Released in 2004, the single peaked at number 61 on the Billboard Hot 100, becoming Green Day's first Billboard Hot 100 chart entry. The appearance of "American Idiot" on the US singles charts occurred just prior to Billboard's inclusion of Internet download purchases into their Billboard Hot 100 chart data, which would have made a significant difference in the song's peak had it benefited from the new chart tabulation system. "American Idiot" became Green Day's first top-five single in the United Kingdom, peaking at number 3, and it debuted at number 1 in Canada, their only #1 single there. In Australia, the song reached number 7 was ranked number 22 on Triple J's Hottest 100 of 2004. Green Day performed the song at the 2005 Grammy Awards. "American Idiot" has sold 1,371,000 copies as of July 2010.

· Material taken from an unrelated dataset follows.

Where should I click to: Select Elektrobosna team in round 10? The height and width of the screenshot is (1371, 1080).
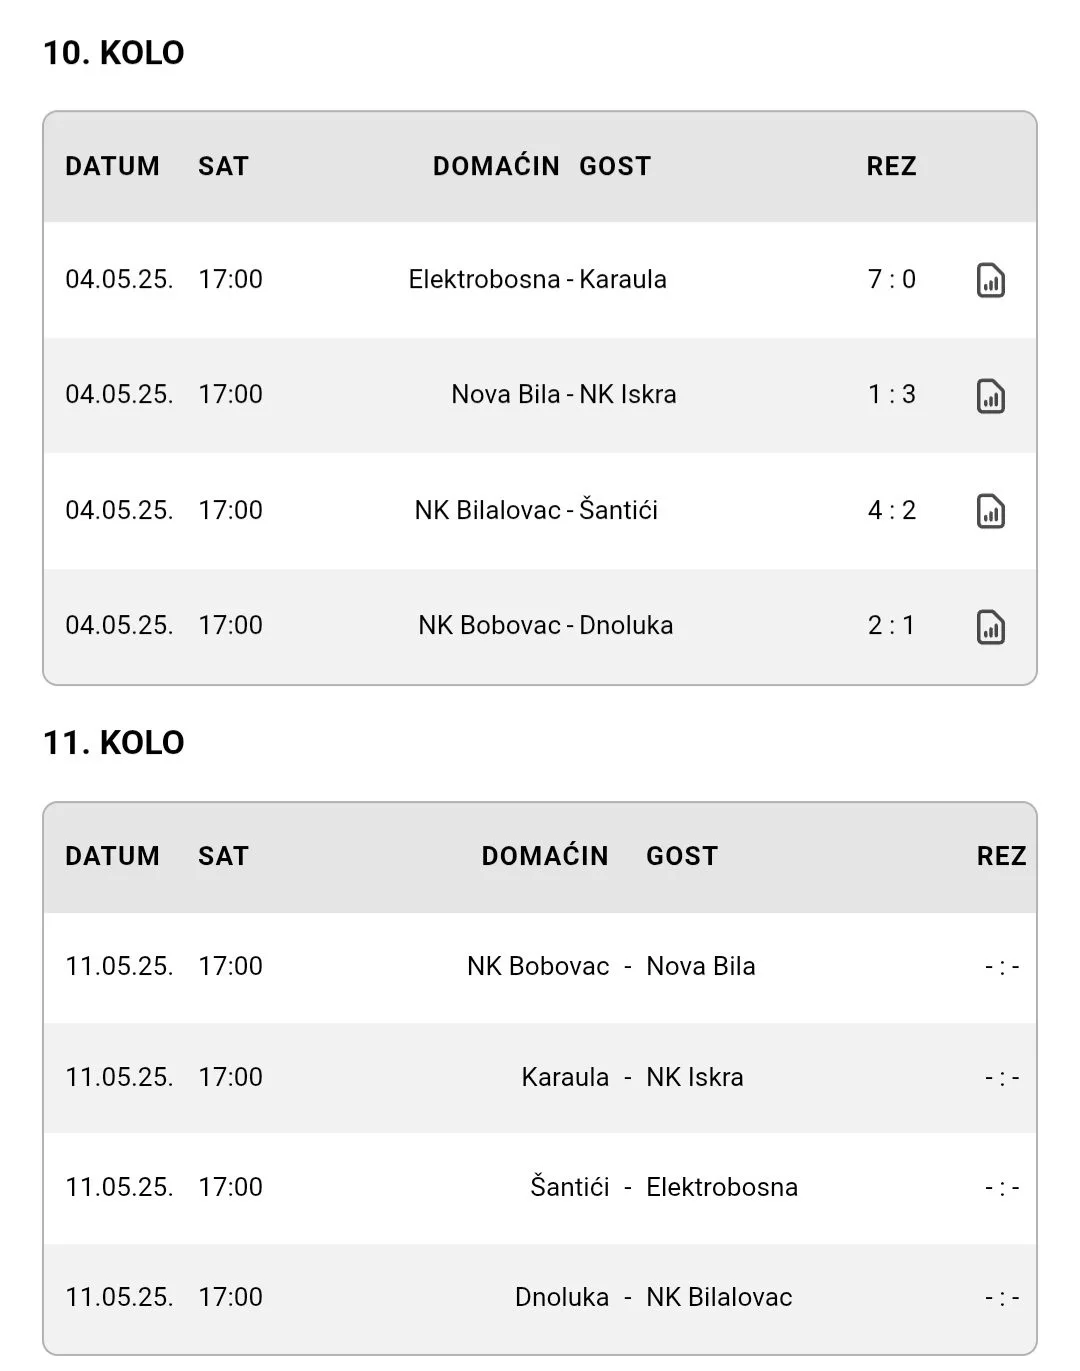click(x=484, y=279)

Ian Winwood of Kerrang! said that "Green Day did for their generation, and their country, what the Sex Pistols did for the United Kingdom in 1977, for a nation sick with love for a parasitical royal family."

=== Live version ===
Green Day's 2011 live album Awesome as Fuck contained a live rendition of the song, featuring an extended guitar solo, recorded in Montreal, Quebec, Canada, on the 21st Century Breakdown World Tour. It was also featured in their 2005 live album Bullet in a Bible, set at Milton Keynes Bowl.

== Music video ==
The music video for "American Idiot" shows the band playing in a warehouse against a green American flag (a reference to the name of the band), which only has 48 stars. In the middle of the video, the band is seen playing at different speeds (fast, slow-motion, and normal speed). During the bridge, the stripes of the flag melt onto the floor. The band is then sprayed by a green liquid from amplifiers next to the flag. At the end, the band drop their instruments and leave. The song's video was directed by Samuel Bayer. At MTV's Video Music Awards, the video won the Viewer's Choice Award and was also nominated for Best Art Direction.

==Accolades==
"American Idiot" was ranked the number 47 Single of the Decade by Rolling Stone magazine in 2009. VH1 also placed the song at number 13 on its Top 100 Songs of the 2000s in 2011. Rolling Stone ranked it number 432 of The 500 Greatest Songs of All Time in 2010, the only Green Day song on the list. The song is certified Gold in the United Kingdom for sales of 400,000.

==Use as a protest song==
In advance of Donald Trump's visit to the UK in July 2018, a campaign to get "American Idiot" to the top of the UK song charts was launched. On the Official UK Charts dated July 13, 2018, the song re-entered the UK Singles Chart at 25 and the UK Singles Downloads Chart at number 2.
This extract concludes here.